Dans la CDE, les dispositions relatives à la protection sont abordées dans les articles 8, 9, 10, 11, 16, 19, 20, 21, 22, 23, 25, 27, 30, 32, 33, 34, 35, 36, 37, 38, 39, 40. Tandis que la Charte consacre à la question les articles 5, 10, 15, 16, 17, 18, 19, 21, 22, 23, 24, 25, 26, 27, 28, 29 et 30. Pêle-mêle, et la Convention et la Charte abordent dans leurs articles respectifs et sous le même angle les points relatifs à la protection de l’enfant contre une peine privative de liberté, la peine de mort, toute immixtion dans sa vie privée, sa famille, son foyer ou sa correspondance, la protection contre le travail des enfants, contre l’abus et les mauvais traitements, la protection de la famille, cellule de base de la société, la protection de ses parents, la protection contre les conflits armés, la protection des enfants réfugiés, la protection contre toute adoption abusive qui nuirait à l’intérêt de l’enfant, la protection en cas de séparation temporaire ou définitive des parents, la protection contre l’exploitation sexuelle, contre la consommation de drogue, etc.
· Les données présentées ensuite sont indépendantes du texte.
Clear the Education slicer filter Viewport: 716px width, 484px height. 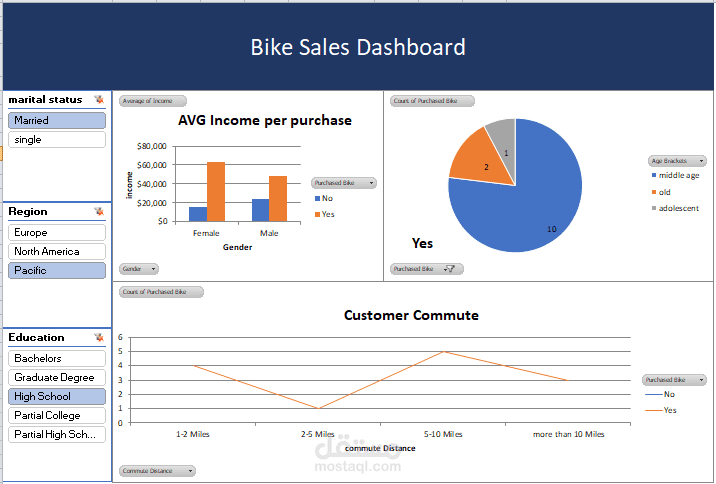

Cependant, la Charte va plus loin que la Convention lorsqu’elle insiste sur l’éradication des pratiques négatives sociales et culturelles. A ce titre, elle énonce dans son article 21 que « les Etats parties prennent toutes les mesures

appropriées pour abolir les coutumes et les pratiques négatives, culturelles et sociales qui sont au détriment du bien-être, de la dignité, de la croissance et du développement normal de l’enfant en particulier : les coutumes et pratiques préjudiciables à la santé, voire à la vie de l’enfant et les coutumes et pratiques qui constituent une discrimination à l’égard de certains enfants, pour des raisons de sexe ou autres raisons ; les mariages d’enfants et la promesse de jeunes filles et garçons en mariage sont interdits et des mesures effectives, y compris des lois, sont prises pour spécifier que l’âge minimal requis pour le mariage est de 18 ans et pour rendre obligatoire l’enregistrement de tous les mariages dans un registre officiel ». Aussi, mentionne-t-elle la protection contre l’apartheid et la discrimination dans son article 26 et invite les Etats à « s’engager, individuellement ou collectivement, à accorder la plus haute priorité aux besoins spéciaux des enfants qui vivent sous le régime d’apartheid ; et à accorder la plus haute priorité aux besoins spéciaux des enfants qui vivent sous des régimes pratiquant la discrimination raciale, ethnique, religieuse ou toutes autres formes de discrimination ainsi que dans les Etats sujets à la déstabilisation militaire ; à fournir, chaque fois que possible, une assistance matérielle ces enfants et à orienter leurs efforts vers l’élimination de toutes les formes de discrimination et d’apartheid du continent africain ». Enfin, la Charte consacre l’article 30 à la protection des enfants des mères emprisonnées et demandent que les Etats parties « s’engagent à prévoir un traitement spécial pour les femmes enceintes et les mères de nourrissons et de jeunes enfants qui ont été accusées ou jugées coupables d’infraction à la loi pénale et s’engagent en particulier à : veiller à ce qu’une peine autre qu’une peine d’emprisonnement soit d’abord envisagée dans tous les cas lorsqu’une sentence est rendue contre ces mères ; établir et promouvoir des mesures changeant l’emprisonnement en institution pour le traitement de ces mères ; créer des institutions spéciales pour assurer la détention de ces mères ; veiller à interdire qu’une mère soi emprisonnée avec son enfant ; veiller à interdire qu’une sentence de mort soit rendue contre ces mères ; veiller à ce que le système pénitencier ait essentiellement pour but la réforme, la réintégration de la mère au sein de sa famille et la réhabilitation sociale ».